Due to appreciable declines of tortoise populations across the range, in conjunction with multi-faceted interacting threats, population augmentation is another tool for conservation of the Mojave desert tortoise. Translocation (the movement of an animal from location to another) can be used to augment or re-establish locally depleted or extirpated populations in conjunction with elevated threat management and/or habitat restoration or directed research on the factors affecting success.
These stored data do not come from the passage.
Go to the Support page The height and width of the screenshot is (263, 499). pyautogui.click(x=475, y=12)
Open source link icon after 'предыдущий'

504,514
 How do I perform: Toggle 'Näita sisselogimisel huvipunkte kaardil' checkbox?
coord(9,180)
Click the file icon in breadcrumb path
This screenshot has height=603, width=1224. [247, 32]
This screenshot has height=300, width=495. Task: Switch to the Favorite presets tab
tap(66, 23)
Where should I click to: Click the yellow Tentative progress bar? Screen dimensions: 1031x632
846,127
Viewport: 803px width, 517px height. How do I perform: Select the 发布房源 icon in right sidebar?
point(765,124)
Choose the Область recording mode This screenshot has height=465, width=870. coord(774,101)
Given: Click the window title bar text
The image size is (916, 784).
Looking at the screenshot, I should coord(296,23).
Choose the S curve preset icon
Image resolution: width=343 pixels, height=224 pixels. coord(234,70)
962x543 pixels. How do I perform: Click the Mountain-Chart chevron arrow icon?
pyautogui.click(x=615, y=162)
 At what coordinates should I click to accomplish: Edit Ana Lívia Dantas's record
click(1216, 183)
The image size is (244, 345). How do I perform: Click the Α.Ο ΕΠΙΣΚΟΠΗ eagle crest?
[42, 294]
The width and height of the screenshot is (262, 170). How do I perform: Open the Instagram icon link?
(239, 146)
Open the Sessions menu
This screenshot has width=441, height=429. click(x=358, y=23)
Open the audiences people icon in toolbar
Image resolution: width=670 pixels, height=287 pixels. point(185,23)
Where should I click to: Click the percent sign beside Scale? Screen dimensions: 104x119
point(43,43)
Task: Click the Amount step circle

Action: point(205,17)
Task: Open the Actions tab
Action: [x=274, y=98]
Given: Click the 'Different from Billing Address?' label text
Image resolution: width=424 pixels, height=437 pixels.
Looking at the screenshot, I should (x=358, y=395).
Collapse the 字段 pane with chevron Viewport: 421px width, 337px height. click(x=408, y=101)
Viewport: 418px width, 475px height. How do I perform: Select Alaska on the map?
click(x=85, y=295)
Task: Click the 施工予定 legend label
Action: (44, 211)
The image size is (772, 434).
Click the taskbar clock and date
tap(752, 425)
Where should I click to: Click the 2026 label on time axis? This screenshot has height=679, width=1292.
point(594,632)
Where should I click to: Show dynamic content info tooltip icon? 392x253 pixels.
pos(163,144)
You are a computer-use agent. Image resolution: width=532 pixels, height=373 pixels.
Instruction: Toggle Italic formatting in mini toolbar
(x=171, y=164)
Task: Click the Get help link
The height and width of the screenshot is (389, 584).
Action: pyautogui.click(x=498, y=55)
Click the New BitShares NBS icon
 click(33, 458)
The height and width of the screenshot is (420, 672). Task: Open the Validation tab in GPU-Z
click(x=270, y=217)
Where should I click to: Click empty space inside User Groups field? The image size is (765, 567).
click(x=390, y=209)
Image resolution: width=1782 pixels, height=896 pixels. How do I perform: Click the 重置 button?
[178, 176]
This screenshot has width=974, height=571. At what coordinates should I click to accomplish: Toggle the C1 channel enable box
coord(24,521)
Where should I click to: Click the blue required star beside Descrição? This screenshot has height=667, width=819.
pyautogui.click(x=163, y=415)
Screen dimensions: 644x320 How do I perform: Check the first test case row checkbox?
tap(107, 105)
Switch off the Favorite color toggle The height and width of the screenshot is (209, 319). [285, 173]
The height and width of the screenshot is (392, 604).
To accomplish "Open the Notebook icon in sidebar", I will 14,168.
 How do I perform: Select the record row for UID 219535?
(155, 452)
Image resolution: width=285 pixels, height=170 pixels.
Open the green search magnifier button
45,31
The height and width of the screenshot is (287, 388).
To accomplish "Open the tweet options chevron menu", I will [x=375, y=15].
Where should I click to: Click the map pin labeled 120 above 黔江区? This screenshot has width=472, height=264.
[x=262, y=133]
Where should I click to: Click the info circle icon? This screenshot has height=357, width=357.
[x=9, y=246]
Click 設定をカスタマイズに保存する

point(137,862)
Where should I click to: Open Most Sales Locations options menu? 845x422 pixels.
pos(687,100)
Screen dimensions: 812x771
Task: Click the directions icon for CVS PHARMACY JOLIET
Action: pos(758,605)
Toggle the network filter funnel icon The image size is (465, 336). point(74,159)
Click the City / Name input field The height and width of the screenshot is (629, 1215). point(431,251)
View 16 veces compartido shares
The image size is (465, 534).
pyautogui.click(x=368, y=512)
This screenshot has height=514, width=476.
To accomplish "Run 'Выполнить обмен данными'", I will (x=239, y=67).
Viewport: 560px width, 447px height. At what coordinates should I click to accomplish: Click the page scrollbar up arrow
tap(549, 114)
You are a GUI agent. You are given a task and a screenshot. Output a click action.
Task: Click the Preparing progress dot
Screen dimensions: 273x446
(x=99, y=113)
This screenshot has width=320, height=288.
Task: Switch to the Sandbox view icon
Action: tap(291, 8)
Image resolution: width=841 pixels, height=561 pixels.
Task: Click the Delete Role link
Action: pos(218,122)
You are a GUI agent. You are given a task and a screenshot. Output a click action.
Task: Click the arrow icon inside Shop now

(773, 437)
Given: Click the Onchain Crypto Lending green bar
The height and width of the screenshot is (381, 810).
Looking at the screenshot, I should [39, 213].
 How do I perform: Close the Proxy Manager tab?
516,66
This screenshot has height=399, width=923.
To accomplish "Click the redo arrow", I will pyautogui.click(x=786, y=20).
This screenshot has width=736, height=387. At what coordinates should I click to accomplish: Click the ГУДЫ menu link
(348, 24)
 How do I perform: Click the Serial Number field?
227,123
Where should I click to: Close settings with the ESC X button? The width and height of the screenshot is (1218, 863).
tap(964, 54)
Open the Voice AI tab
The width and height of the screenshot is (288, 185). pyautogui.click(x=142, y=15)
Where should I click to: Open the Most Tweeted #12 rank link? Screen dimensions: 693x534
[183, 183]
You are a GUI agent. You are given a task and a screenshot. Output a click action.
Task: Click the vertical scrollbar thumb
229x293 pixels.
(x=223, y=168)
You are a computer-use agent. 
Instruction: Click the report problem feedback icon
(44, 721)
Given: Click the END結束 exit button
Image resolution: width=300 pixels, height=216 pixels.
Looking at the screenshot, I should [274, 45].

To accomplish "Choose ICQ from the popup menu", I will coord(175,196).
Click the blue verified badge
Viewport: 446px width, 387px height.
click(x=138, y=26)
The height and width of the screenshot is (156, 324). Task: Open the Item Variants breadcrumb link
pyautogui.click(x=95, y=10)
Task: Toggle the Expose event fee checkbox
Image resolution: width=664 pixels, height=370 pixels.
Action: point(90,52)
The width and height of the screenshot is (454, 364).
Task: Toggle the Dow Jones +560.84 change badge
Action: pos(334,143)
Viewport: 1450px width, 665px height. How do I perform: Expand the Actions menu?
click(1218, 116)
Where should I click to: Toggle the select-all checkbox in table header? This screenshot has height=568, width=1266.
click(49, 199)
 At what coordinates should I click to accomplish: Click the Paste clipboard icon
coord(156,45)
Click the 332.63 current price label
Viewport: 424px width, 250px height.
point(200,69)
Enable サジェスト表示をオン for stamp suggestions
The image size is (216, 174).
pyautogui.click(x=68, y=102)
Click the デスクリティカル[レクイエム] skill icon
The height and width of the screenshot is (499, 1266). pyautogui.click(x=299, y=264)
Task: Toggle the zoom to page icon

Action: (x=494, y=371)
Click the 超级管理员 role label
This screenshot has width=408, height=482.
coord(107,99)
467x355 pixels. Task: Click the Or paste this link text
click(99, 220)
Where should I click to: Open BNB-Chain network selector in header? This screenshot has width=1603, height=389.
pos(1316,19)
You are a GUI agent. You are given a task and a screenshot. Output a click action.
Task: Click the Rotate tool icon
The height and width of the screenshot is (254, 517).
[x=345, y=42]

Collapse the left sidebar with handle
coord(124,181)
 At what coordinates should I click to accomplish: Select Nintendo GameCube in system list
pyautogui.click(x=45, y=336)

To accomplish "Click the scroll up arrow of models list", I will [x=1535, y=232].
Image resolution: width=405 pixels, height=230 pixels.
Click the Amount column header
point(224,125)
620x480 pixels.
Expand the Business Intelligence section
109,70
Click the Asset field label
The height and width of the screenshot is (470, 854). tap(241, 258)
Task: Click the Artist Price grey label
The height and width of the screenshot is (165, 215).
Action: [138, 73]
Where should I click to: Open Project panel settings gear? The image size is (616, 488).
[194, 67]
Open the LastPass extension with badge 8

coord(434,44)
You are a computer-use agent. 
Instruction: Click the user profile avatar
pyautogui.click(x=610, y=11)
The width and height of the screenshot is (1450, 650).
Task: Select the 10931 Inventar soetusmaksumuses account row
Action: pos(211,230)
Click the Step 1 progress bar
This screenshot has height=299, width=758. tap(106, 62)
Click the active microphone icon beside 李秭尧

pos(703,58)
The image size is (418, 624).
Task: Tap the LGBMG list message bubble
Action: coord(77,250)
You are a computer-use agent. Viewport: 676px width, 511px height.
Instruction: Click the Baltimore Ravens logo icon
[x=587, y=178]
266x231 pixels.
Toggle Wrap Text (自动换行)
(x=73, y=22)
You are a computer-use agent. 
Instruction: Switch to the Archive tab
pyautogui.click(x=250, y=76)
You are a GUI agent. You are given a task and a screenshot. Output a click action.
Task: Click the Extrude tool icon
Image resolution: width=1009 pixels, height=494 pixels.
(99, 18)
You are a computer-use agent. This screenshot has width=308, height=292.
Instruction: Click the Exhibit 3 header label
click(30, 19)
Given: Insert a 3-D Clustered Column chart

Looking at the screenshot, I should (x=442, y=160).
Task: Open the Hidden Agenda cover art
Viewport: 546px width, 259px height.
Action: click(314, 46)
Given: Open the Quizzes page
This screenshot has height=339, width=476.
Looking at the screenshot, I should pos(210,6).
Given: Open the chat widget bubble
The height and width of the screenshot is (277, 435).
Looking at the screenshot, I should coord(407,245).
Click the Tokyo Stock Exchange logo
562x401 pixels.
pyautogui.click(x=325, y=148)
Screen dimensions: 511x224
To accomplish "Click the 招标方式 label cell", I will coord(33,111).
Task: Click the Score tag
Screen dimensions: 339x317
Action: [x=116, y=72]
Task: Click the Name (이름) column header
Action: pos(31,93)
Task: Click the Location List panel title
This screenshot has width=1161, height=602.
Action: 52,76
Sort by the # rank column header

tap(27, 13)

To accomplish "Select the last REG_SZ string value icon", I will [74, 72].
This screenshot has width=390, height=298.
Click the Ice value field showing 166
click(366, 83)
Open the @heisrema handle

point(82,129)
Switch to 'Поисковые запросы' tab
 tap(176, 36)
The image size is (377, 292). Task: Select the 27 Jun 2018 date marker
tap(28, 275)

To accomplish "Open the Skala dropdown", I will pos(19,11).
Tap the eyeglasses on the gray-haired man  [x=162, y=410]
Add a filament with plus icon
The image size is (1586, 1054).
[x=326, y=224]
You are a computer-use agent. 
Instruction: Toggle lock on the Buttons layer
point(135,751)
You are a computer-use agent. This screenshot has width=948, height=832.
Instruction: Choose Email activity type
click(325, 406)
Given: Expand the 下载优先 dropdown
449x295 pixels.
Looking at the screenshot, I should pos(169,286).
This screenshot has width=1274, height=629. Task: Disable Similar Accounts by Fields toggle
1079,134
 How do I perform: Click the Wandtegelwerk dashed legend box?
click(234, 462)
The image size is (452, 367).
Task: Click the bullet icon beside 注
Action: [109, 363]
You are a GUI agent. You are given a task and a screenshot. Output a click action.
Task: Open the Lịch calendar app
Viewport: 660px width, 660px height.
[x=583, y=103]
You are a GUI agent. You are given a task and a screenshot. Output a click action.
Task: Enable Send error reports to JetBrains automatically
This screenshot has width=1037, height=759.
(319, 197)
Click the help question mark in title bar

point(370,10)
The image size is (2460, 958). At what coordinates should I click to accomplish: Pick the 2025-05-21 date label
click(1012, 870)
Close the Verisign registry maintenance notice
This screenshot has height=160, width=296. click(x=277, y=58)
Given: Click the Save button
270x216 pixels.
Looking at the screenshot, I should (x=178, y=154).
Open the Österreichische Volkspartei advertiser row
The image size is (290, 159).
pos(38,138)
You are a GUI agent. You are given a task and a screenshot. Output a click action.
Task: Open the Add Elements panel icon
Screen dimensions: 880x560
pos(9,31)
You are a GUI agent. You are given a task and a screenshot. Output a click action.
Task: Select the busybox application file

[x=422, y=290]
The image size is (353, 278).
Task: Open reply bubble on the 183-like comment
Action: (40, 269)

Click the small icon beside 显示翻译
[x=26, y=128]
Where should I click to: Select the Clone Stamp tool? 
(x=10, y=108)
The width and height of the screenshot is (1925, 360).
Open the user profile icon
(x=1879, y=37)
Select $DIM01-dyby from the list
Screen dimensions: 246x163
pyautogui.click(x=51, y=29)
Population augmentation in conjunction with threats management and restoration activities, as well as research designed to investigate the effectiveness of these actions is a means to gain insights into causes of declines and to increase the rate at which depleted populations could be revived. It is important to realize that if the causes of tortoise population declines are not addressed, simply increasing population numbers in the wild through augmentation will not result in recovery. Augmentation will not be a long-term strategy for conservation of the desert tortoise, but rather an intermediate, experimental strategy aimed at increasing populations more rapidly than possible through natural processes.

 
Population Augmentation Strategy (0.5MB PDF)New Desert Tortoise Info
2020 Desert Tortoise Translocation Guidance (2.8MB PDF)
Desert tortoises are an essential part of their desert habitat story
Population Augmentation as a Recovery Strategy for the Mojave Desert Tortoise (3.8MB PDF)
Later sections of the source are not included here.